Two preservationists told the Ellicott City Historic District Commission last night that an office complex proposed for downtown would harm the historic nature of a nearby 19th-century building.
Charles E. Fisher, a historic preservationist with the National Park Service, said the home off FelsLane could lose its eligibility for federal tax credits - used for renovating historic buildings - if the project goes forward.
The complex would have 10 office units in four buildings designed to look like 19th-century homes. The proposal, developed by Howard County homebuilder Michael L. Pfau,also calls for 68 parking spaces.
People who live near the site attended the meeting to oppose the plans, saying the proposal for Fels Lane overwhelms the historic property. At 9:45 p.m., more than 10 people were scheduled to testify about the proposal. Commission members said they did not expect to vote on the project last night.
The project's architect said the proposed office buildings would be about 34 feet tall, compared with the 33-foot-tall home, known as the HeineHouse. But one of the office buildings would rise about 16 feet above the house because it would be built on higher land.
Fisher, who lives in Ellicott City historic district, said the house is listed as a "contributing building" on the National Register of Historic Places, and qualified for tax credits 10 years ago.
He called the office proposal "a major transformation of this site," saying the new buildings would block people's view of the house from Main Street. He argued that the grading specified in the plans would greatly change the topography.
"This is just too much new construction," he said. "This is really destroying the significant qualities of this setting."
Richard Talkin, the developer's attorney, said Fisher testified in 1993 in favor of changing zoning on the property, at the same time supporting tentative proposals to build townhouses on the land.
"What did you really mean back in 1993?" he asked.
Fisher said he meant that some development on the site is fine, though he thinks Pfau's proposals aren't beneficial.
"From my experience, there are properties out there that are best saved with some development that's appropriate for the property," he said.
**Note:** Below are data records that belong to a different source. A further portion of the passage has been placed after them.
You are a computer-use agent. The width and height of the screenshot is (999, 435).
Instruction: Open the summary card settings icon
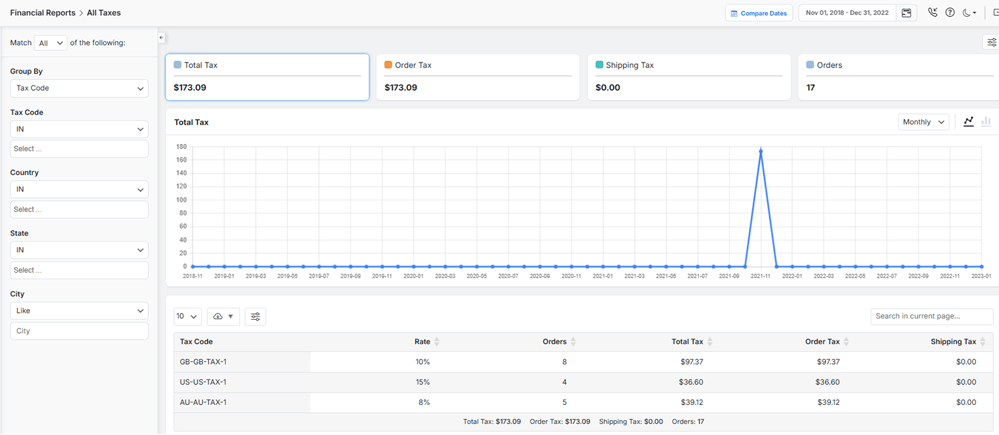(x=991, y=42)
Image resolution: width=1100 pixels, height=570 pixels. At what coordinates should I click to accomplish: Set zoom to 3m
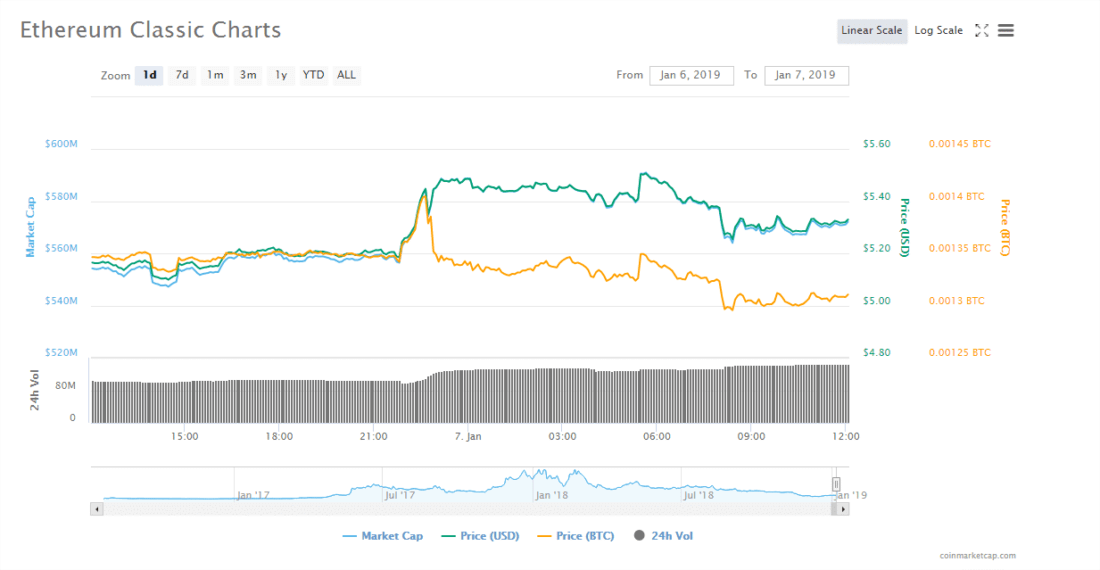click(x=248, y=75)
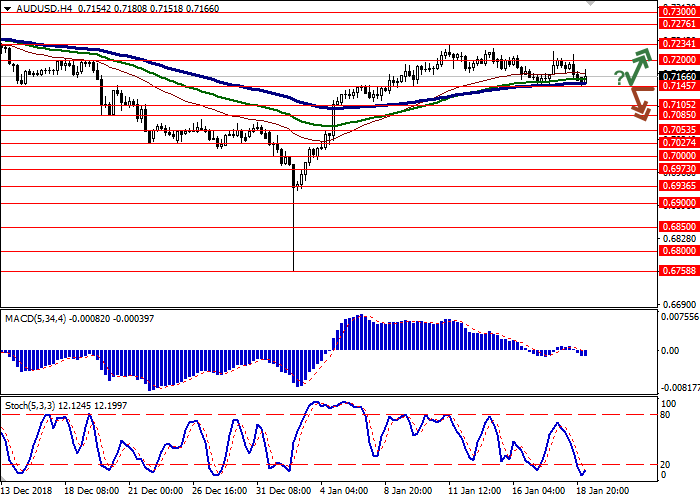Click the 13 Dec 2018 date label
The height and width of the screenshot is (500, 700).
(27, 491)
JoEllen FreeseHensley,another National Park Service staff member, also testified that the proposed development was too large.
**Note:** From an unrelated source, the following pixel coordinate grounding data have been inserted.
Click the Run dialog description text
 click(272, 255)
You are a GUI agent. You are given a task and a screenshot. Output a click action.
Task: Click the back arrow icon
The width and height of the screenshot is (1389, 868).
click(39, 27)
This is Pfau's third proposal for the Fels Lane site. Residents have opposed each proposal. About 19 months ago, the commission rejected Pfau's plans to build 27 townhouses on the property.
More recently, Pfau submitted plans to build an office complex designed to look like a farmstead. Those received support from the commission's staff, but he withdrew them last month after neighbors objected.
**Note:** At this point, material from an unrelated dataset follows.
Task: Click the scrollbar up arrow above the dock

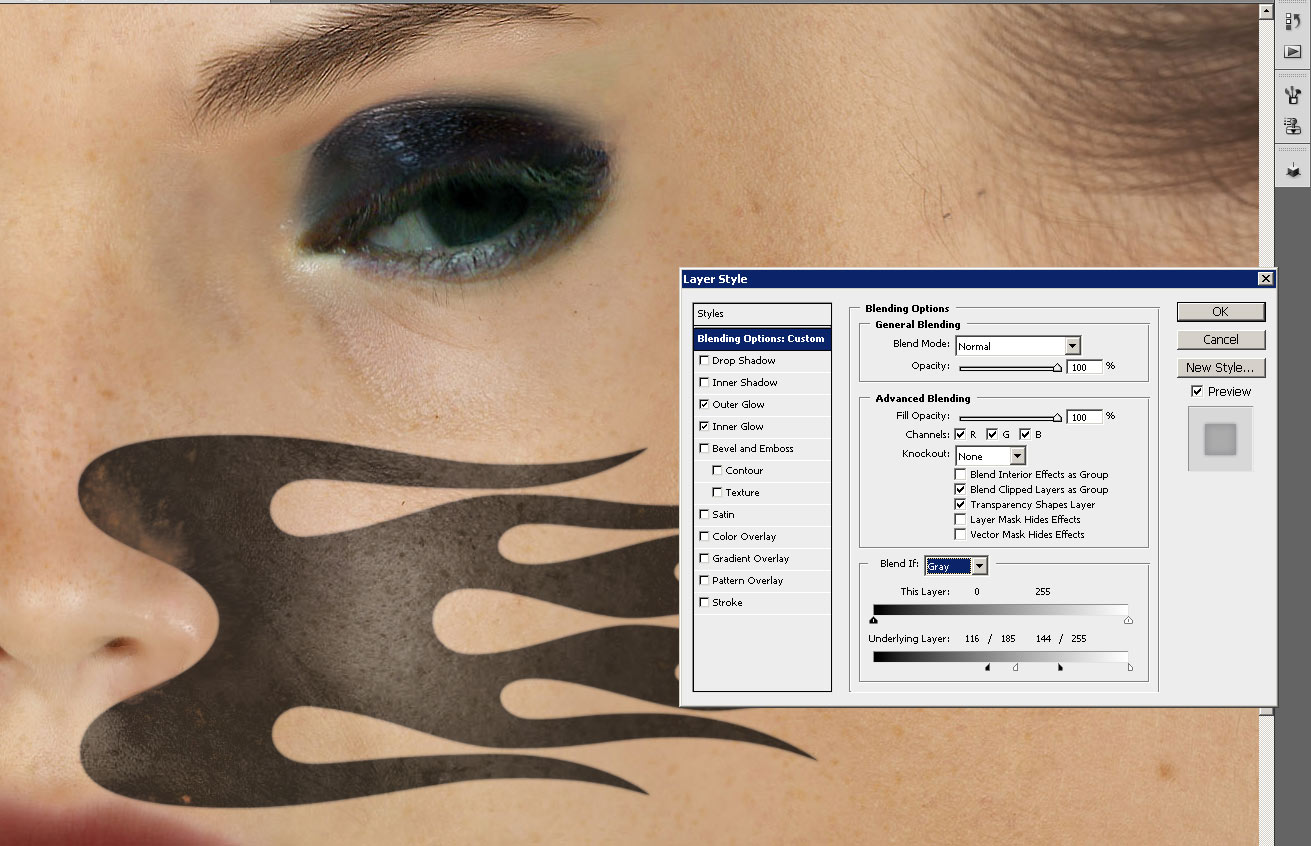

Commission staff recommended approval of Pfau's newest plans, calling the complex "very well-designed."
The project's supporters testified to the commission last month that the complex would benefit the area.
Gregory W. Mitchell, a Howard County architect who drafted the plans, said the office buildings would not be out of place because businesses used to sit on the site.
"We feel that these buildings add value to the historic district," he said. "Our research has really shown that this was a mixed-use site, historically."
During a break last night, Pfau said his office-building proposal is "about the same amount of density" as the townhouse plans Fisher supported in 1993.
"It's a little mind-boggling," he said.